Spatial navigation and causal analysis in a brain-based device having detailed cortical-hippocampal interactions
journal contribution
posted on 2023-06-07, 22:25authored byJeffrey L Krichmar, Anil SethAnil Seth, Douglas A Nitz, Jason G Fleischer, Gerald M Edelman
We describe Darwin X, a physical device that interacts with a real environment, whose behavior is guided by a simulated nervous system incorporating aspects of the detailed anatomy and physiology of the hippocampus and its surrounding regions. This brain-based device integrates cues from its environment and solves a spatial memory task. The responses of simulated neuronal units in the hippocampal areas during its exploratory behavior are comparable to place cells in the rodent hippocampus.

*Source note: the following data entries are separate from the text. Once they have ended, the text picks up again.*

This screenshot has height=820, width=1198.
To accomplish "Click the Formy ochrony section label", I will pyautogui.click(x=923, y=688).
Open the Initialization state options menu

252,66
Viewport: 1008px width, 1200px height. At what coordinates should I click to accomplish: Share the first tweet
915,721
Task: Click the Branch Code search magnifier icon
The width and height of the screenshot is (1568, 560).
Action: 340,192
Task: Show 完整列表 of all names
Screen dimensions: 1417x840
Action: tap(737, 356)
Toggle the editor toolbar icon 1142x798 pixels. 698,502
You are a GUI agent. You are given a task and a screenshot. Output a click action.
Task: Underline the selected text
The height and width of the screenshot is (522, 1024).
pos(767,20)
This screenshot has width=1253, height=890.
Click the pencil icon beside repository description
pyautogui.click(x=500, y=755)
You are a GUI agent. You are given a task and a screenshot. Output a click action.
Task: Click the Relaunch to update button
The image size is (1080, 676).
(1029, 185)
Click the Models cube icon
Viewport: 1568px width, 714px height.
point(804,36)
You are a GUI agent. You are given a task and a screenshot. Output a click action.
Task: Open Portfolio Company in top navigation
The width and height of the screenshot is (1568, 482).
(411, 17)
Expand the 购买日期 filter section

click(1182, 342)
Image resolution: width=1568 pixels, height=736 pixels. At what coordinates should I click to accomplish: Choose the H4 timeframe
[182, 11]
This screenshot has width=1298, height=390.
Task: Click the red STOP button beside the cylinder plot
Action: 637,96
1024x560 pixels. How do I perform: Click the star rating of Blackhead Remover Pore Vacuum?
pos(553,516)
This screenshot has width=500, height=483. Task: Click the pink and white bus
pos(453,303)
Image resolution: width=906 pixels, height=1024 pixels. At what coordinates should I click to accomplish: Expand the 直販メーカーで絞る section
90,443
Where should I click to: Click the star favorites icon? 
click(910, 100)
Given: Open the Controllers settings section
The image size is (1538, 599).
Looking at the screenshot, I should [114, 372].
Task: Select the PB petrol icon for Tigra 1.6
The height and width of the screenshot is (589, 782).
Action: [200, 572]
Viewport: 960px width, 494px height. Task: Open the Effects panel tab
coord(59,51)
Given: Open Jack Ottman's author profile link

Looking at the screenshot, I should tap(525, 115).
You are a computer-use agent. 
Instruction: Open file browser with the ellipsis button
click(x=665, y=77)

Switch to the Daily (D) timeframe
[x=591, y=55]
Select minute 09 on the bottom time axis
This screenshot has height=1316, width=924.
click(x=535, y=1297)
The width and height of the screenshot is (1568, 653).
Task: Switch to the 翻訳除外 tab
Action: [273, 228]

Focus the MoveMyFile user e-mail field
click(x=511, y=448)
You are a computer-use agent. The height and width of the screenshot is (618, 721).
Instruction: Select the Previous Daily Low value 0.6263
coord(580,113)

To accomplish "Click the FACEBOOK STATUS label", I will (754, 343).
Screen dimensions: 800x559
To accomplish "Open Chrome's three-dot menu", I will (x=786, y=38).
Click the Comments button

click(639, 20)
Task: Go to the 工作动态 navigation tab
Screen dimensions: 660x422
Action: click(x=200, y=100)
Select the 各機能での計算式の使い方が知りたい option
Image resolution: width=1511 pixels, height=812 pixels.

These place units emerged by integrating visual and self-movement cues during exploration with only minimal assumptions about the environmental inputs into the model. To identify different functional hippocampal pathways and their influence on behavior, we employed a time series analysis that distinguishes causal interactions within and between simulated hippocampal and neocortical regions while the device is engaged in a spatial memory task. Our analysis identified different functional pathways within the neural simulation and prompts novel predictions about the influence of the perforant path, the tri-synaptic loop and hippocampal-cortical interactions on place cell activity and behavior during navigation. Moreover, this causal time series analysis may be useful in analyzing networks in general, neural or otherwise.